** What needs to be done **
Reproduce the material below verbatim, line by line and in the original order, with no additions or omissions.

** Data section **
↓
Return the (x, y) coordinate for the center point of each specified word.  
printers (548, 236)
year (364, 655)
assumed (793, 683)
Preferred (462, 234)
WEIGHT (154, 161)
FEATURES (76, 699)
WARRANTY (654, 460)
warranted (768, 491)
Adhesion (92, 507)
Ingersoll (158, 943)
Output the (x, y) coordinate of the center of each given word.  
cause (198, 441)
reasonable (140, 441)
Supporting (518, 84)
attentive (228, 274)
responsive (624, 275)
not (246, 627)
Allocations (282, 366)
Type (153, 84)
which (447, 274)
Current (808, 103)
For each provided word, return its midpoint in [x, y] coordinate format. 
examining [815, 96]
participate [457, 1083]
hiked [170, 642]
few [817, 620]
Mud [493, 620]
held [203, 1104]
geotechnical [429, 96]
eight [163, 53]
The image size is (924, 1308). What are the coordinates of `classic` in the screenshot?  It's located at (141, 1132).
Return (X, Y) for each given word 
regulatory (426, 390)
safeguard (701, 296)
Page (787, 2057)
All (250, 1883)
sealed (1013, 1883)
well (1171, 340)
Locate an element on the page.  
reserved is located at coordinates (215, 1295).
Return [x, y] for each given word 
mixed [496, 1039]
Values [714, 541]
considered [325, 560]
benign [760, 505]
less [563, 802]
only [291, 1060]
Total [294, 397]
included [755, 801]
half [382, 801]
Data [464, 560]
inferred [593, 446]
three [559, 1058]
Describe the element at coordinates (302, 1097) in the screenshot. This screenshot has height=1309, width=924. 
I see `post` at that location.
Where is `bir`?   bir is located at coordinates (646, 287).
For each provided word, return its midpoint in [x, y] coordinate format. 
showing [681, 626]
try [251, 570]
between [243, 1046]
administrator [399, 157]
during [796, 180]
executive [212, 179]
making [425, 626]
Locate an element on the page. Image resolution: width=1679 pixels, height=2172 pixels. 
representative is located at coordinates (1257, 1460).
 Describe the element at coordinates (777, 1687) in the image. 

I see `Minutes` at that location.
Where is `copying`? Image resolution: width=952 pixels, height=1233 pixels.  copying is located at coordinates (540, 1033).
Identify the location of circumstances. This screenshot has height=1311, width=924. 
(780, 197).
↑
** Task solution **
Return the (x, y) coordinate for the center point of each specified word.  
printers (548, 236)
year (364, 655)
assumed (793, 683)
Preferred (462, 234)
WEIGHT (154, 161)
FEATURES (76, 699)
WARRANTY (654, 460)
warranted (768, 491)
Adhesion (92, 507)
Ingersoll (158, 943)
Output the (x, y) coordinate of the center of each given word.  
cause (198, 441)
reasonable (140, 441)
Supporting (518, 84)
attentive (228, 274)
responsive (624, 275)
not (246, 627)
Allocations (282, 366)
Type (153, 84)
which (447, 274)
Current (808, 103)
For each provided word, return its midpoint in [x, y] coordinate format. 
examining [815, 96]
participate [457, 1083]
hiked [170, 642]
few [817, 620]
Mud [493, 620]
held [203, 1104]
geotechnical [429, 96]
eight [163, 53]
The image size is (924, 1308). What are the coordinates of `classic` in the screenshot?  It's located at (141, 1132).
Return (X, Y) for each given word 
regulatory (426, 390)
safeguard (701, 296)
Page (787, 2057)
All (250, 1883)
sealed (1013, 1883)
well (1171, 340)
Locate an element on the page.  
reserved is located at coordinates (215, 1295).
Return [x, y] for each given word 
mixed [496, 1039]
Values [714, 541]
considered [325, 560]
benign [760, 505]
less [563, 802]
only [291, 1060]
Total [294, 397]
included [755, 801]
half [382, 801]
Data [464, 560]
inferred [593, 446]
three [559, 1058]
Describe the element at coordinates (302, 1097) in the screenshot. This screenshot has height=1309, width=924. 
I see `post` at that location.
Where is `bir`?   bir is located at coordinates (646, 287).
For each provided word, return its midpoint in [x, y] coordinate format. 
showing [681, 626]
try [251, 570]
between [243, 1046]
administrator [399, 157]
during [796, 180]
executive [212, 179]
making [425, 626]
Locate an element on the page. Image resolution: width=1679 pixels, height=2172 pixels. 
representative is located at coordinates (1257, 1460).
 Describe the element at coordinates (777, 1687) in the image. 

I see `Minutes` at that location.
Where is `copying`? Image resolution: width=952 pixels, height=1233 pixels.  copying is located at coordinates (540, 1033).
Identify the location of circumstances. This screenshot has height=1311, width=924. 
(780, 197).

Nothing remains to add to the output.